Data section
# # # # #

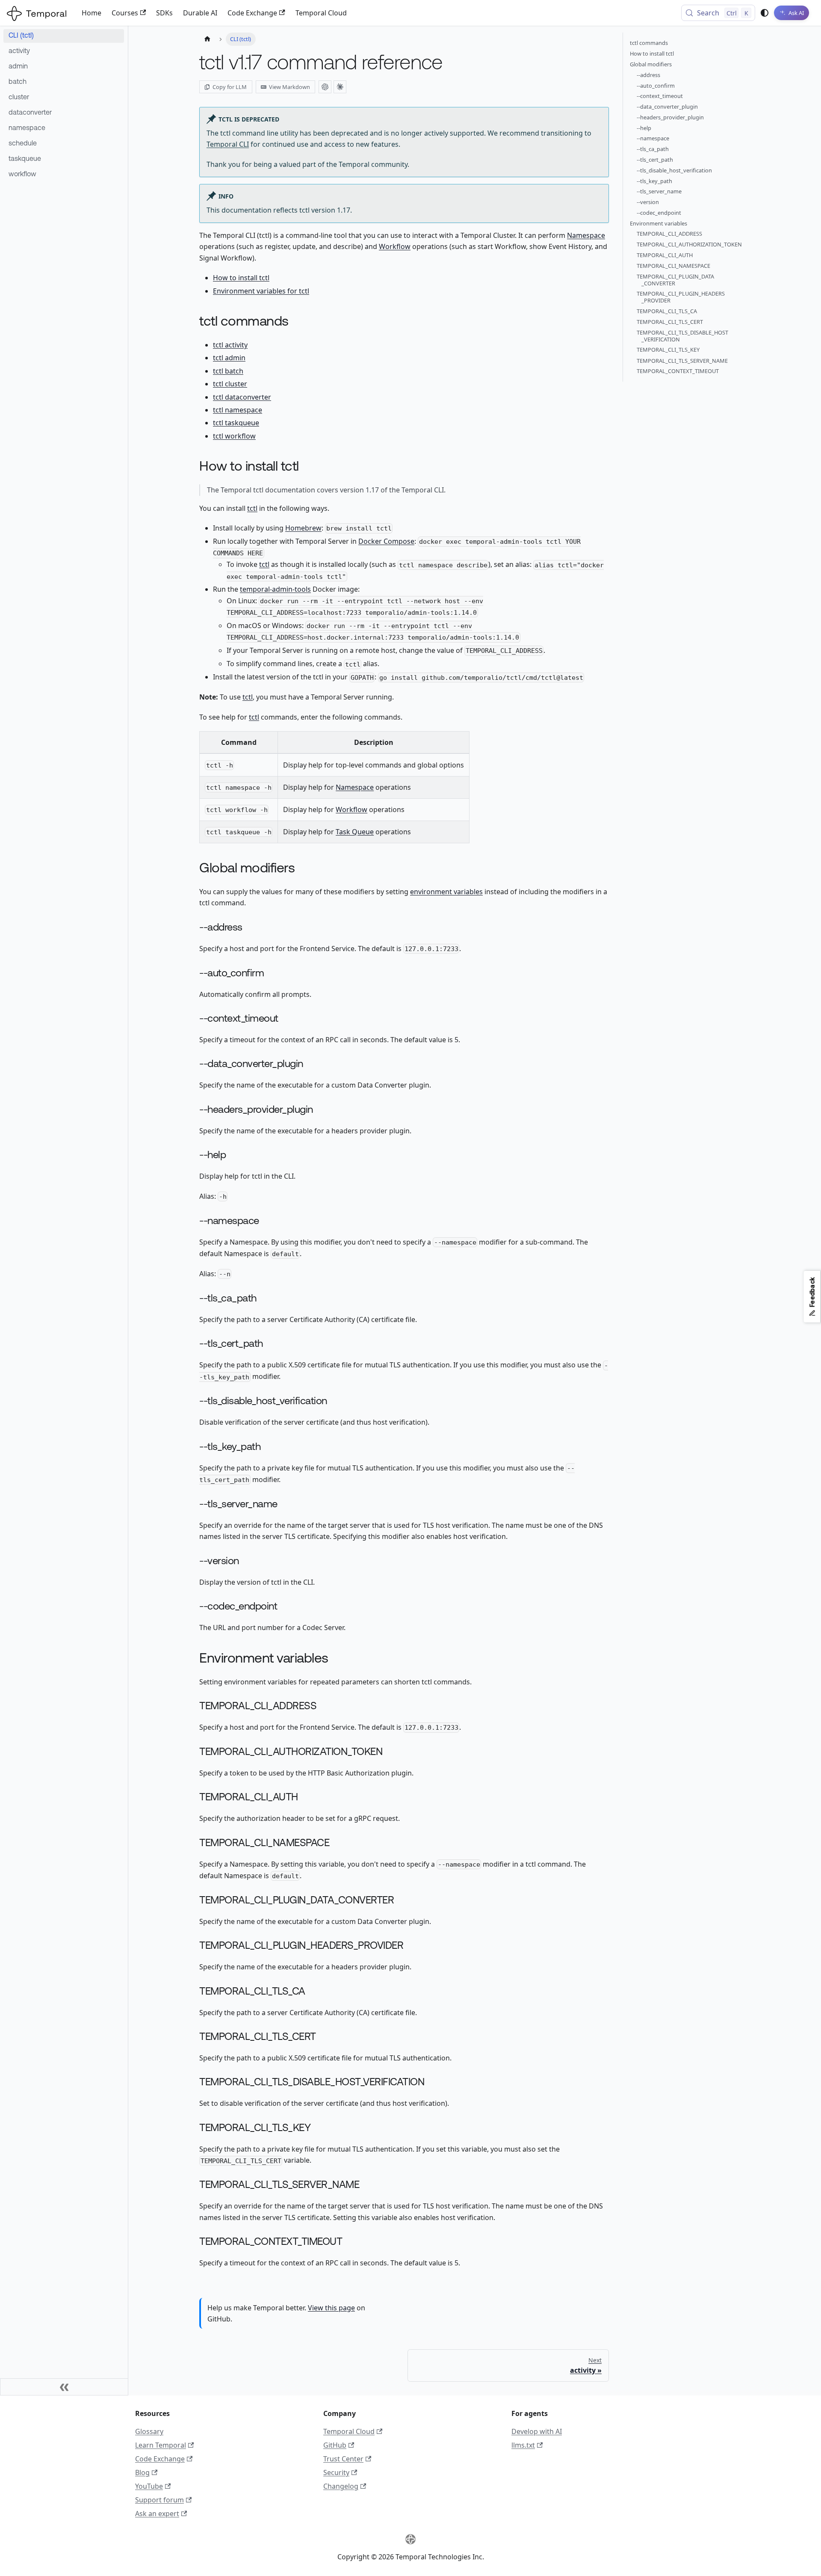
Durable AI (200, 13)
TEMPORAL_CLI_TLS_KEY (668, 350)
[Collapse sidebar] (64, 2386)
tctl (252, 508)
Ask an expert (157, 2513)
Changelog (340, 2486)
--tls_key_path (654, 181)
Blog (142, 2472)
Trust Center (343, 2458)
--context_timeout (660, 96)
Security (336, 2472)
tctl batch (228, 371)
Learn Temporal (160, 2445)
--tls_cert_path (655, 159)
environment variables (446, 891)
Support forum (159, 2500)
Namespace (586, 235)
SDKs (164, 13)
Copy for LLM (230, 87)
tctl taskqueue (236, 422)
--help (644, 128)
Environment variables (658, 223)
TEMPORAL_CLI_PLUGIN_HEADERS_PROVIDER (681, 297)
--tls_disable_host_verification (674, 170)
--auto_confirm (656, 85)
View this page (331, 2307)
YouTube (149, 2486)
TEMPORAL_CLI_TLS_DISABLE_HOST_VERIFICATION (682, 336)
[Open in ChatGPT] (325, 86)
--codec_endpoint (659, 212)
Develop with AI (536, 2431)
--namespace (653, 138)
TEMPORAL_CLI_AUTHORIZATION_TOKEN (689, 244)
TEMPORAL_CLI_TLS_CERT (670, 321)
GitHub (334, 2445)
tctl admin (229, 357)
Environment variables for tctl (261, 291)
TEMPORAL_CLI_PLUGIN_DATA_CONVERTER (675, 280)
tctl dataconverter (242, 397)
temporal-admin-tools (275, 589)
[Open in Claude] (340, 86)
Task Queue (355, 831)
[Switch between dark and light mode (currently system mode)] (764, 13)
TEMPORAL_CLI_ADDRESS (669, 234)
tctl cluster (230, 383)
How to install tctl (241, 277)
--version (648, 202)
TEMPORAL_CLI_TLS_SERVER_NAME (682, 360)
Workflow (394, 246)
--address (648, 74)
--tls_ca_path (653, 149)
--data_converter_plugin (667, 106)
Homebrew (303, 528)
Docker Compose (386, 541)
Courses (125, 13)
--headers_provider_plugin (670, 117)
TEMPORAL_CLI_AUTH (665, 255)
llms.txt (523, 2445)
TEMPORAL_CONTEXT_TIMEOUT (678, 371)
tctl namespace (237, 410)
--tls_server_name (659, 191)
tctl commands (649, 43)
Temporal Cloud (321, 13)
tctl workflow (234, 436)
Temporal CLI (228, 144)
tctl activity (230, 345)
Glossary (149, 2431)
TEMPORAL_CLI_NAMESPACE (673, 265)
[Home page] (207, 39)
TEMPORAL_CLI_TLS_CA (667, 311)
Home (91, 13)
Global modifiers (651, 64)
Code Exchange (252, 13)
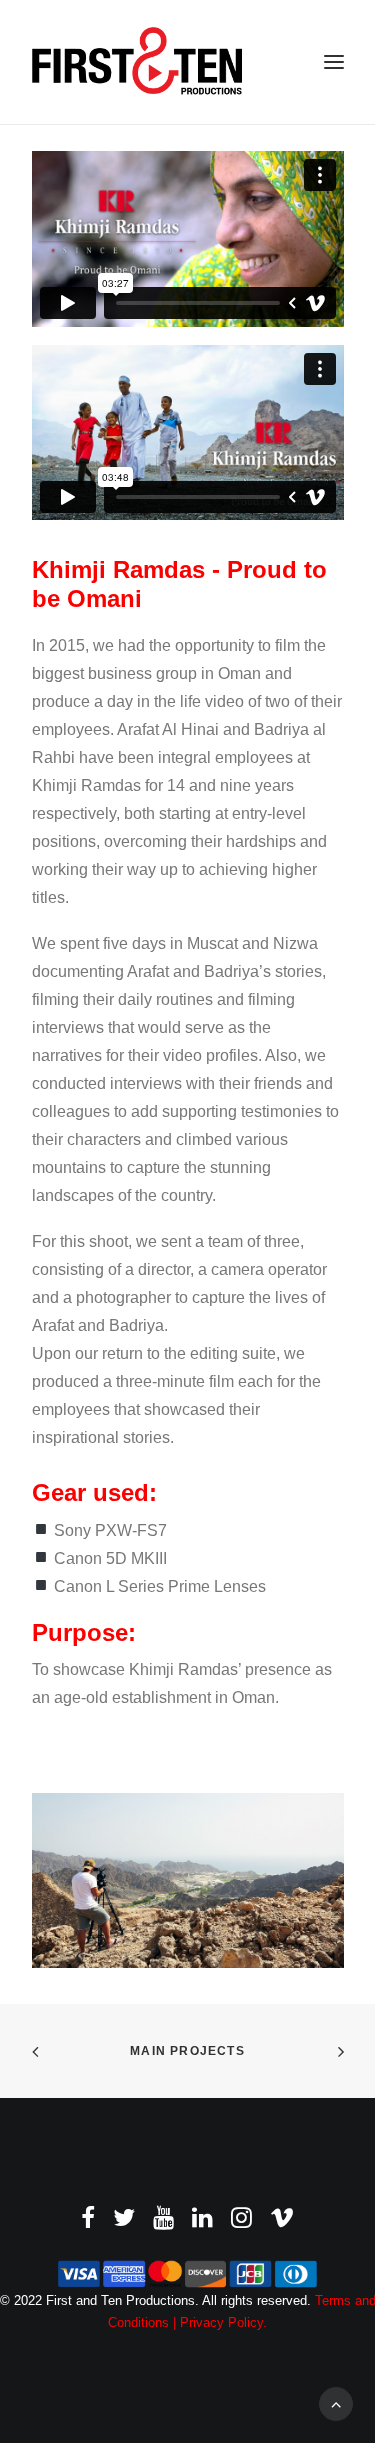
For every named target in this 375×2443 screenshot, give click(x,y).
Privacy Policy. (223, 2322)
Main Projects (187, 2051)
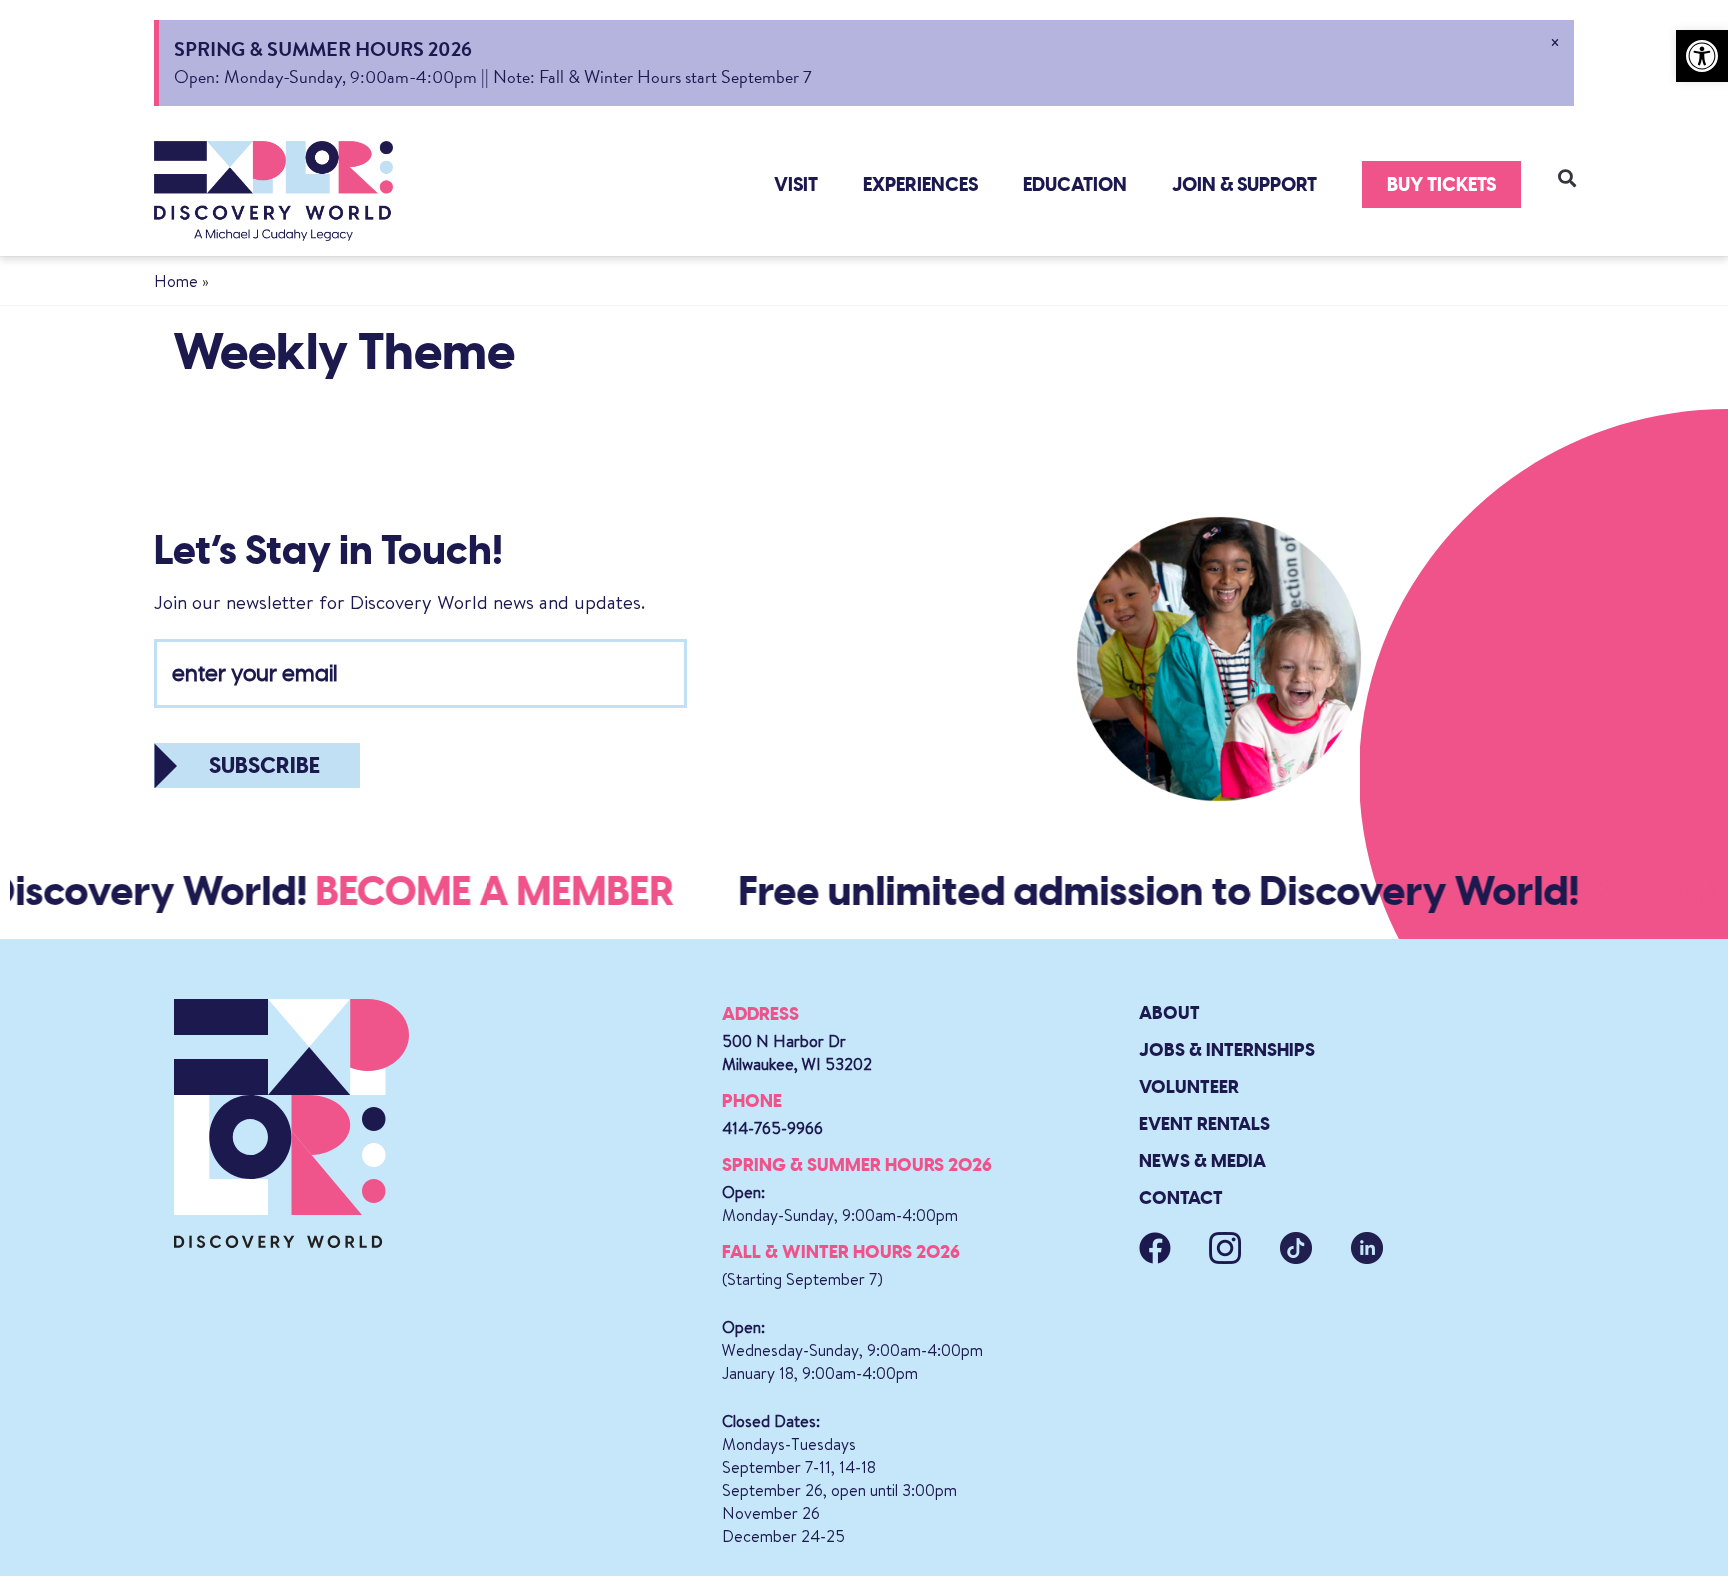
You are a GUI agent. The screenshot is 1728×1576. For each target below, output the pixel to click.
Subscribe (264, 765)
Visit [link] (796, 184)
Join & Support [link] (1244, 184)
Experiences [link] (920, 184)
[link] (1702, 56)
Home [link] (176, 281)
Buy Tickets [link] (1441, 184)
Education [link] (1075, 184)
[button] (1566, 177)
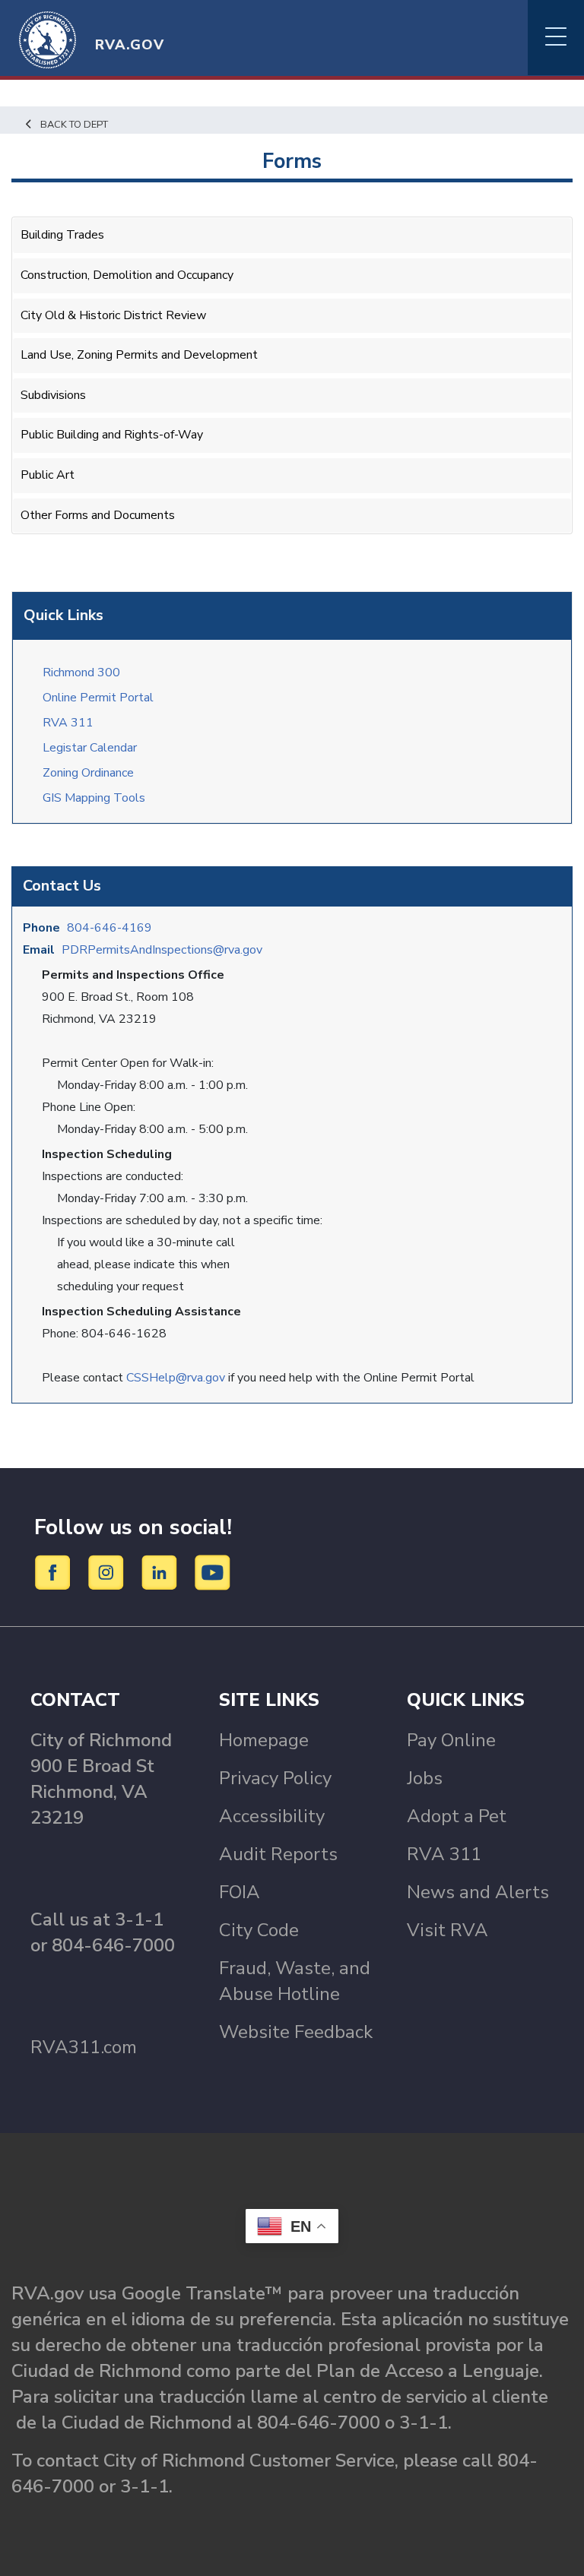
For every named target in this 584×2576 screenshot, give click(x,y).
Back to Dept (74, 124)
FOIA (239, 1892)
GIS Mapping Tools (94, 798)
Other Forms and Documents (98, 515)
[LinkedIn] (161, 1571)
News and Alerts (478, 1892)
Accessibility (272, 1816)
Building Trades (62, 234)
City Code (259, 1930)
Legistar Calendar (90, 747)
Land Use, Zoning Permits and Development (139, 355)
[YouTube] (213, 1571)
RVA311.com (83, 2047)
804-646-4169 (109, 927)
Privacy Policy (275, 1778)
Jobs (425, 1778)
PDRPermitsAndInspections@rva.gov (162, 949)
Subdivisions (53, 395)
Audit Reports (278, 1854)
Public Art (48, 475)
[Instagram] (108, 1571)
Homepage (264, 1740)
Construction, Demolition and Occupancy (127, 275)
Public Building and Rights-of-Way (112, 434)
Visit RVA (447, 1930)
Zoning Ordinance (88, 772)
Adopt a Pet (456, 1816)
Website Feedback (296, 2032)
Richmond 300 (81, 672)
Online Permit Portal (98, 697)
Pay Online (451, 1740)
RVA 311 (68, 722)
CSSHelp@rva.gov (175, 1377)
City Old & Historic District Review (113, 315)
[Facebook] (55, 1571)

# # # # #

Required action
Would you repeat the listing above exactly, minus the images?

Solution
Durable AI (200, 13)
TEMPORAL_CLI_TLS_KEY (668, 350)
[Collapse sidebar] (64, 2386)
tctl (252, 508)
Ask an expert (157, 2513)
Changelog (340, 2486)
--tls_key_path (654, 181)
Blog (142, 2472)
Trust Center (343, 2458)
--context_timeout (660, 96)
Security (336, 2472)
tctl batch (228, 371)
Learn Temporal (160, 2445)
--tls_cert_path (655, 159)
environment variables (446, 891)
Support forum (159, 2500)
Namespace (586, 235)
SDKs (164, 13)
Copy for LLM (230, 87)
tctl taskqueue (236, 422)
--help (644, 128)
Environment variables (658, 223)
TEMPORAL_CLI_PLUGIN_HEADERS_PROVIDER (681, 297)
--tls_disable_host_verification (674, 170)
--auto_confirm (656, 85)
View this page (331, 2307)
YouTube (149, 2486)
TEMPORAL_CLI_TLS_DISABLE_HOST_VERIFICATION (682, 336)
[Open in ChatGPT] (325, 86)
--codec_endpoint (659, 212)
Develop with AI (536, 2431)
--namespace (653, 138)
TEMPORAL_CLI_AUTHORIZATION_TOKEN (689, 244)
TEMPORAL_CLI_TLS_CERT (670, 321)
GitHub (334, 2445)
tctl admin (229, 357)
Environment variables for tctl (261, 291)
TEMPORAL_CLI_PLUGIN_DATA_CONVERTER (675, 280)
tctl dataconverter (242, 397)
temporal-admin-tools (275, 589)
[Open in Claude] (340, 86)
Task Queue (355, 831)
[Switch between dark and light mode (currently system mode)] (764, 13)
TEMPORAL_CLI_ADDRESS (669, 234)
tctl cluster (230, 383)
How to install tctl (241, 277)
--version (648, 202)
TEMPORAL_CLI_TLS_SERVER_NAME (682, 360)
Workflow (394, 246)
--address (648, 74)
--tls_ca_path (653, 149)
--data_converter_plugin (667, 106)
Homebrew (303, 528)
Docker Compose (386, 541)
Courses (125, 13)
--headers_provider_plugin (670, 117)
TEMPORAL_CLI_AUTH (665, 255)
llms.txt (523, 2445)
TEMPORAL_CONTEXT_TIMEOUT (678, 371)
tctl namespace (237, 410)
--tls_server_name (659, 191)
tctl commands (649, 43)
Temporal Cloud (321, 13)
tctl workflow (234, 436)
Temporal CLI (228, 144)
tctl activity (230, 345)
Glossary (149, 2431)
TEMPORAL_CLI_NAMESPACE (673, 265)
[Home page] (207, 39)
TEMPORAL_CLI_TLS_CA (667, 311)
Home (91, 13)
Global modifiers (651, 64)
Code Exchange (252, 13)
For every named target in this 375×2443 screenshot, give click(x,y).
Privacy Policy. (223, 2322)
Main Projects (187, 2051)
You are a GUI agent. The screenshot is 1728×1576. For each target below, output the pixel to click.
Subscribe (264, 765)
Visit [link] (796, 184)
Join & Support [link] (1244, 184)
Experiences [link] (920, 184)
[link] (1702, 56)
Home [link] (176, 281)
Buy Tickets [link] (1441, 184)
Education [link] (1075, 184)
[button] (1566, 177)
For every named target in this 584×2576 screenshot, give click(x,y).
Back to Dept (74, 124)
FOIA (239, 1892)
GIS Mapping Tools (94, 798)
Other Forms and Documents (98, 515)
[LinkedIn] (161, 1571)
News and Alerts (478, 1892)
Accessibility (272, 1816)
Building Trades (62, 234)
City Code (259, 1930)
Legistar Calendar (90, 747)
Land Use, Zoning Permits and Development (139, 355)
[YouTube] (213, 1571)
RVA311.com (83, 2047)
804-646-4169 (109, 927)
Privacy Policy (275, 1778)
Jobs (425, 1778)
PDRPermitsAndInspections@rva.gov (162, 949)
Subdivisions (53, 395)
Audit Reports (278, 1854)
Public Art (48, 475)
[Instagram] (108, 1571)
Homepage (264, 1740)
Construction, Demolition and Occupancy (127, 275)
Public Building and Rights-of-Way (112, 434)
Visit RVA (447, 1930)
Zoning Ordinance (88, 772)
Adopt a Pet (456, 1816)
Website Feedback (296, 2032)
Richmond 300 (81, 672)
Online Permit Portal (98, 697)
Pay Online (451, 1740)
RVA 311 (68, 722)
CSSHelp@rva.gov (175, 1377)
City Old & Historic District Review (113, 315)
[Facebook] (55, 1571)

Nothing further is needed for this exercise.